En 2007, Kate usó la palabra “toilet” en vez de “loo”, la forma que suelen emplear los aristócratas para referirse al baño. Los toffs, los ricos de clase alta inglesa, filtraron la anécdota a la prensa, que tituló el asunto como el Toiletgate.
Dicen que Middleton nunca dejó que eso le afectara. También aguantó estoicamente la presión mediática. En 2004, cuando el noviazgo con el príncipe ya era oficial, los periodistas preguntaban incesantemente a un Guillermo de 22 años si tenía planes de boda. El joven contestaba horrorizado que no quería casarse hasta que no tuviera 28 o 30. Entonces los medios apodaron a su novia como “Waity Katie” (Katie la que espera o Katie la paciente). Luego, cuando renunció a su trabajo en la joyería Jigsaw para prepararse para su vida en la familia real, la llamaron “Lazy Katie” (Katie la vaga).

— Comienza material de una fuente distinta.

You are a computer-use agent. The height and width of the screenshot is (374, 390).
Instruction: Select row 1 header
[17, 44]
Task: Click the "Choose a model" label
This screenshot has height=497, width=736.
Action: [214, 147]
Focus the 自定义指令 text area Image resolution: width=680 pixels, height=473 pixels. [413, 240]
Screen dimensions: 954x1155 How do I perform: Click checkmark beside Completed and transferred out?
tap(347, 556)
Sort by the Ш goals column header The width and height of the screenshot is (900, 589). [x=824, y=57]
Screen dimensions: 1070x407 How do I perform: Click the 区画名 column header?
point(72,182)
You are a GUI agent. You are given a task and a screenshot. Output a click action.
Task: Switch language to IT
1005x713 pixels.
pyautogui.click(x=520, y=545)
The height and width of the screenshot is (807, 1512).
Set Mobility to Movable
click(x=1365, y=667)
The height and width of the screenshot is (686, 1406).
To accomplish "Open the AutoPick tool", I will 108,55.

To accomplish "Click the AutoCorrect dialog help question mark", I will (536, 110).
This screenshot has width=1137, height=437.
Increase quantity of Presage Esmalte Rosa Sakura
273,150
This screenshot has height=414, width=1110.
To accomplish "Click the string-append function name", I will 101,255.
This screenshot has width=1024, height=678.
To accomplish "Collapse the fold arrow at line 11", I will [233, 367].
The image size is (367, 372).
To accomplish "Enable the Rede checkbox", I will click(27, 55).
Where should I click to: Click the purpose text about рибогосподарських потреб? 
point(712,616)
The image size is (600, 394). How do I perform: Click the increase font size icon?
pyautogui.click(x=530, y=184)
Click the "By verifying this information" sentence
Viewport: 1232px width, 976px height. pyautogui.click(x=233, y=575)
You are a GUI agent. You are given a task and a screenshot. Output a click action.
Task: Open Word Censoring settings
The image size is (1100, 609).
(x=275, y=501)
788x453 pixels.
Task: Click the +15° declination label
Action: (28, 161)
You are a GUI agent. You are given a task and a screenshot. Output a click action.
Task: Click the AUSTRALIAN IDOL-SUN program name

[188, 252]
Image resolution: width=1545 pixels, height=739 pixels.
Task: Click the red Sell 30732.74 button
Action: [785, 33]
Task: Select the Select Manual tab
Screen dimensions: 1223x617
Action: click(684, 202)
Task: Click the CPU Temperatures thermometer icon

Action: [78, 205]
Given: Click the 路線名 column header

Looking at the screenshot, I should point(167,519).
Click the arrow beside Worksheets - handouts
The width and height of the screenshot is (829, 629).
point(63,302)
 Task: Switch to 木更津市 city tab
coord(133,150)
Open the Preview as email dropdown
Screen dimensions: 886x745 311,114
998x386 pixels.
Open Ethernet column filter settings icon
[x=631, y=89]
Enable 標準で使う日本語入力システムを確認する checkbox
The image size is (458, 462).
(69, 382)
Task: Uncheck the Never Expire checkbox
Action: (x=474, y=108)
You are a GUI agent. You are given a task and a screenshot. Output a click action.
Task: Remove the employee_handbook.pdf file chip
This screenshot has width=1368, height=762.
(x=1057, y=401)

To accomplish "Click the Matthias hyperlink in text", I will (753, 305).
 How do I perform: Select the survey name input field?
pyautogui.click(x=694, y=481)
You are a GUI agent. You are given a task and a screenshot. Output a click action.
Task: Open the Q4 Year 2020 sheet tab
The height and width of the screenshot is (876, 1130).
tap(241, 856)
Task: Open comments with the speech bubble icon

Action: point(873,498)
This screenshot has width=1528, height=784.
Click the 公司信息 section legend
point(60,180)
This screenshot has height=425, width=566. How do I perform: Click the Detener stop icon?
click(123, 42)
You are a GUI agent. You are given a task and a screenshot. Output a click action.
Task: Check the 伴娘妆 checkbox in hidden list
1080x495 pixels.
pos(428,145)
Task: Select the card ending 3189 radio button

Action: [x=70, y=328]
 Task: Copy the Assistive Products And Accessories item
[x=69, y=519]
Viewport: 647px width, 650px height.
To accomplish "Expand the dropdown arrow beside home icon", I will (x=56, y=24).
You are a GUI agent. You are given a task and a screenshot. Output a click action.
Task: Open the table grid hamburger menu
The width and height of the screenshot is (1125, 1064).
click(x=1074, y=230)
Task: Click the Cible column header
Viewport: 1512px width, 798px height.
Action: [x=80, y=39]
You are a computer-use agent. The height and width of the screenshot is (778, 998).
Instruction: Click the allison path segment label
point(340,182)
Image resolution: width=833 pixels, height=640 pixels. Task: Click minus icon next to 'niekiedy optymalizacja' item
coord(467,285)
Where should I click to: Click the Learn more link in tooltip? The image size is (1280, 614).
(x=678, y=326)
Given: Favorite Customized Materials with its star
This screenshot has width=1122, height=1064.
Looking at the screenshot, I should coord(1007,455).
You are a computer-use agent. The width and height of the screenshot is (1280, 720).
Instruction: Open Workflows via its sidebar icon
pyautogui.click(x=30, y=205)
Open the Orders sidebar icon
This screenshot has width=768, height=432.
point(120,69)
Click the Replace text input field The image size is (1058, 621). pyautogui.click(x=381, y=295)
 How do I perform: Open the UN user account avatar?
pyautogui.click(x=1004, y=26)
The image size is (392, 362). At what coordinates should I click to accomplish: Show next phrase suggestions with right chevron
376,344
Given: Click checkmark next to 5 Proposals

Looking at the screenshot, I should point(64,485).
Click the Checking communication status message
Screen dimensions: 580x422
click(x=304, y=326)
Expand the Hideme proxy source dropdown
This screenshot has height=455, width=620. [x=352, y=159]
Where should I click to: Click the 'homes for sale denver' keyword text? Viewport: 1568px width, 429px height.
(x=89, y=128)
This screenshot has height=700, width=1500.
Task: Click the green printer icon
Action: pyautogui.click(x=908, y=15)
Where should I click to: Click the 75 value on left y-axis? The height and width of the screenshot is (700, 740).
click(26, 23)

A diferencia de su cuñada, Meghan Markle, Middleton ha soportado en silencio las vejaciones de los tabloides y la prensa amarillista de su país. Tras ocho años de noviazgo, en 2010 se comprometió con el príncipe y en 2011 se casó con él. Desde entonces, se ha ganado a pulso su popularidad, convirtiéndose en una pieza clave de la monarquía británica. La incógnita ahora es si saldrá airosa de esta controversia que ha acrecentado la sensación de turbulencias en la Corona.